その後、Sonic Synergies Engineeringを立ち上げ、Studio Eightをホームグラウンドに活躍する気鋭のエンジニアだ。近年関わった作品は、Mrs. GREEN APPLE『ANTENNA』、ADOのヴォーカルが光る『ONE PIECE FILM RED』のサウンド・トラック、TWICE『Hare Hare』などがある。

グレゴリさんは冒頭、「ラージ・モニターで、こんなにクセがなく、正確で、透明感のあるきれいな音の出るスピーカーはあまり聴いたことがなくて。このサイズのスピーカーを導入しても低域の量感や解像度に困るときがありますが、このUTOPIA MAIN 212は目に見えるような低音です」と語った。

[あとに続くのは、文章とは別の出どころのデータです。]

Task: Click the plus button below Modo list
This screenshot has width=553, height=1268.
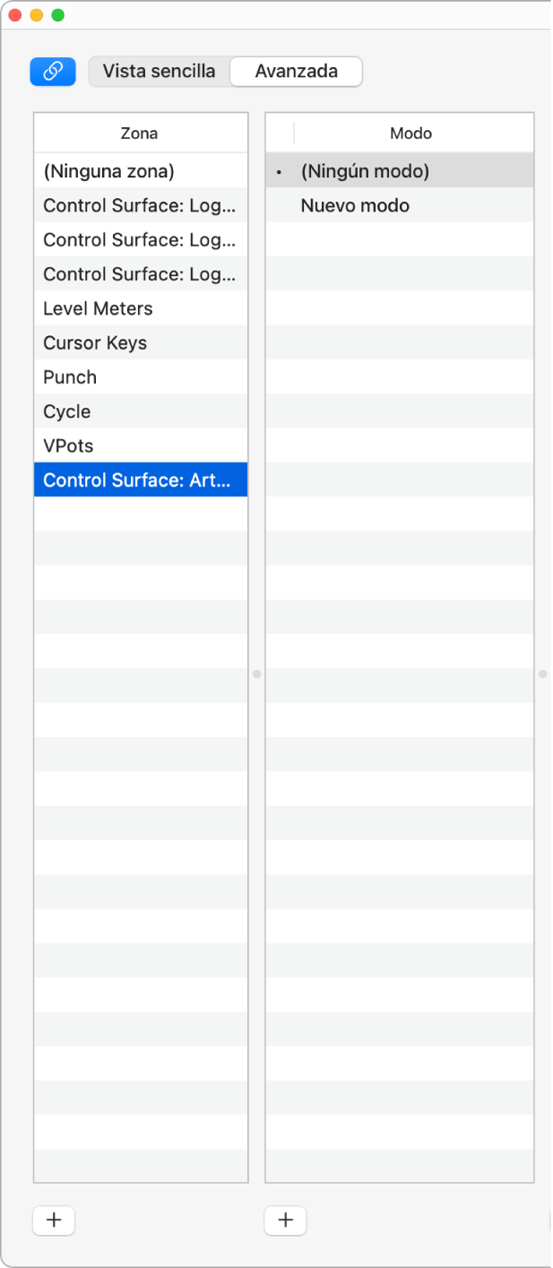Action: [286, 1220]

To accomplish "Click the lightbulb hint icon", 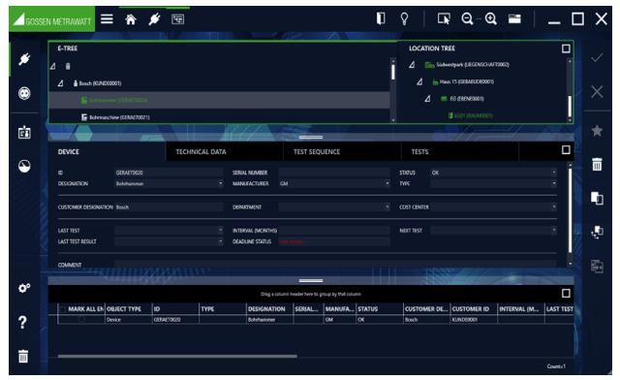I will (x=404, y=18).
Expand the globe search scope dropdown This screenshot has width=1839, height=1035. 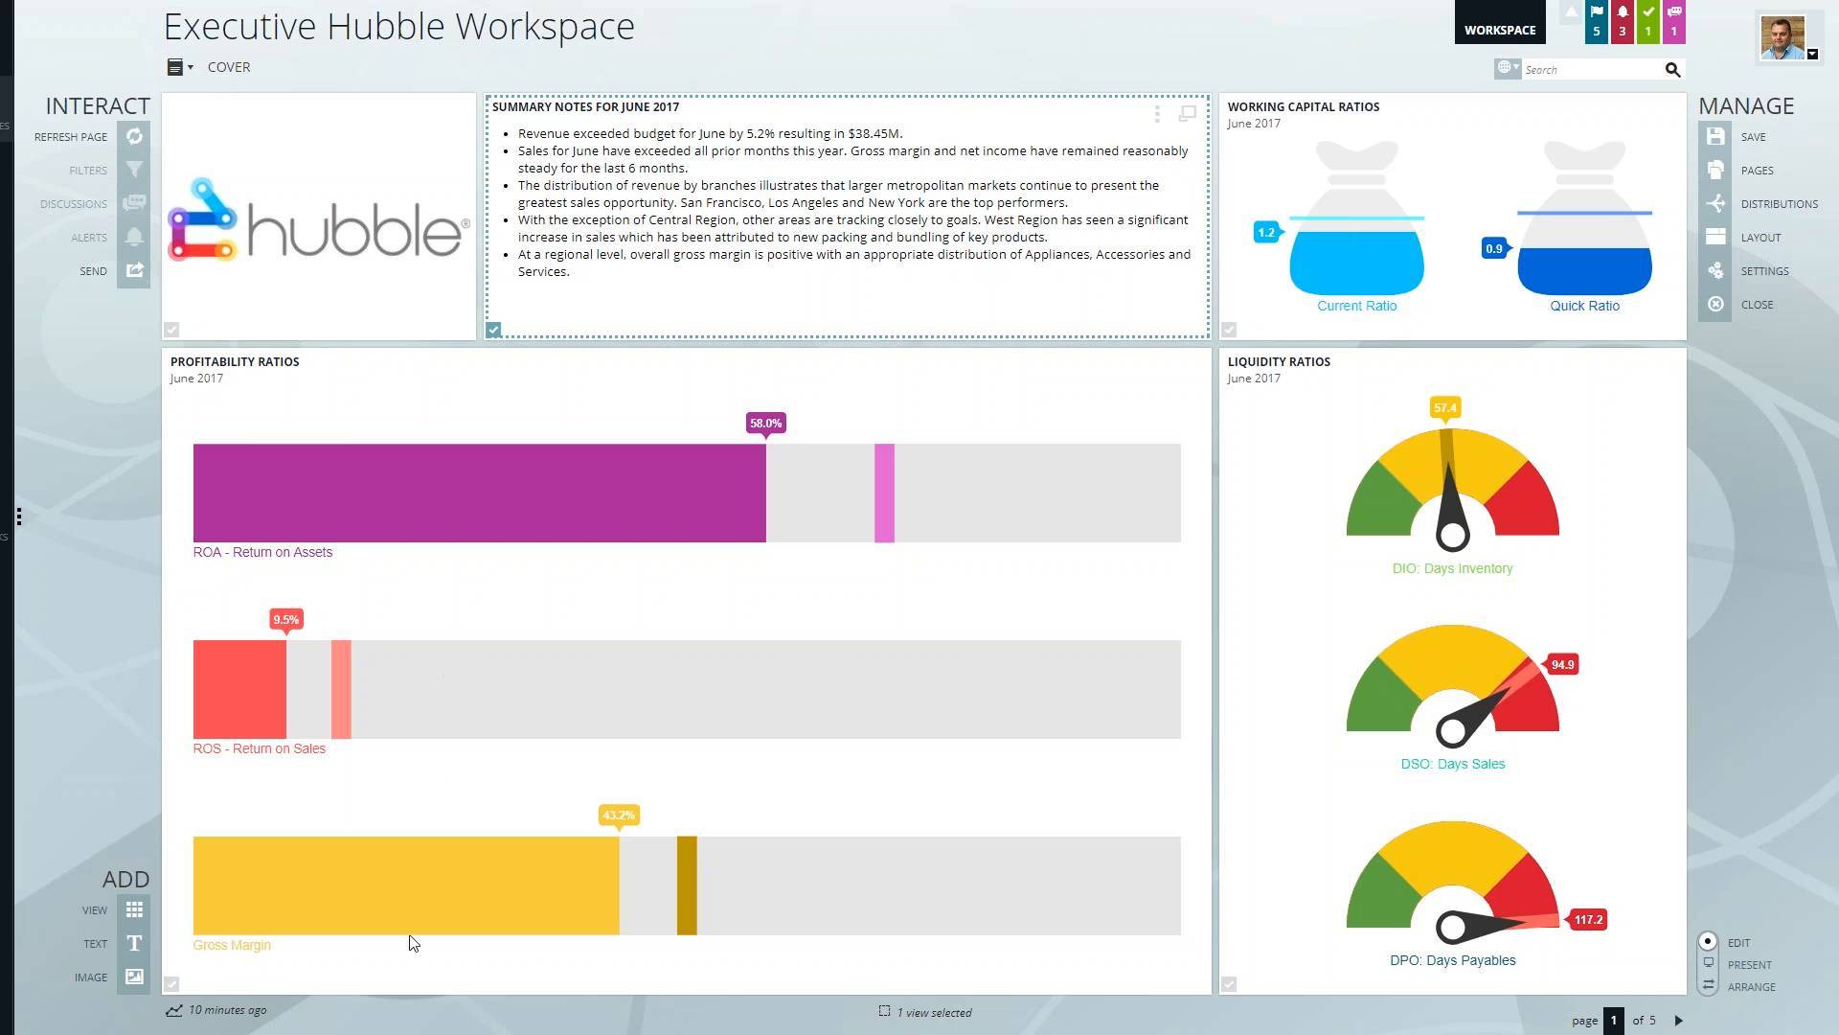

続いて高域や中域の印象については、「中高域から高域までスピード感があって、よくニアフィールド・モニターでチェックする周波数レンジだと思うんですけど、このサイズなのを忘れるくらいとても分かりやすい」とコメント。さらに、「エンジニアは何時間も音を聴き続ける必要があります。このスピーカーは聴き疲れしにくい音だと思います」と、日々現場で音と向き合うエンジニアらしい言葉を添えた。

ラージ・モニター運用についても、グレゴリさんは次のように話す。

「いままでスタジオでよく見る光景として、ニアフィールドとラージ、さらに小さなスピーカーの3つでチェックする人がいるんですが、このラージだけでも良いかなと思いました。

最近、海外ではラージ・モニターだけで完結するムーブメントが起こっているらしくて。例えばビリー・アイリッシュのエンジニアは、PMCのラージだけで制作したそうです。FOCALとパートナーシップを結んだルカ・プレトレッシ(Luca Pretolesi)のスタジオStudio DMIでも、UTOPIA MAIN 212だけで完結しているそうです。確かにすべてのレンジで音の分かりやすいラージ・モニターがあるなら、別にセカンドスピーカーを入れなくてもいいかなと。

そしてもう1つは、かなりいろんなジャンルに対応できるところ。いまの音楽ジャンルはもちろん、50年前の音源も聴きやすいスピーカーだと思います」

すでにエンジニアだけでなく、ミュージシャンや音楽制作者からの問い合わせも届いているという。なおメディア・インテグレーションでは、5月13日(水)に、今回同様Studio EightのB Studioで、グレゴリさんをゲストスピーカーに迎えた試聴会を実施予定となっている。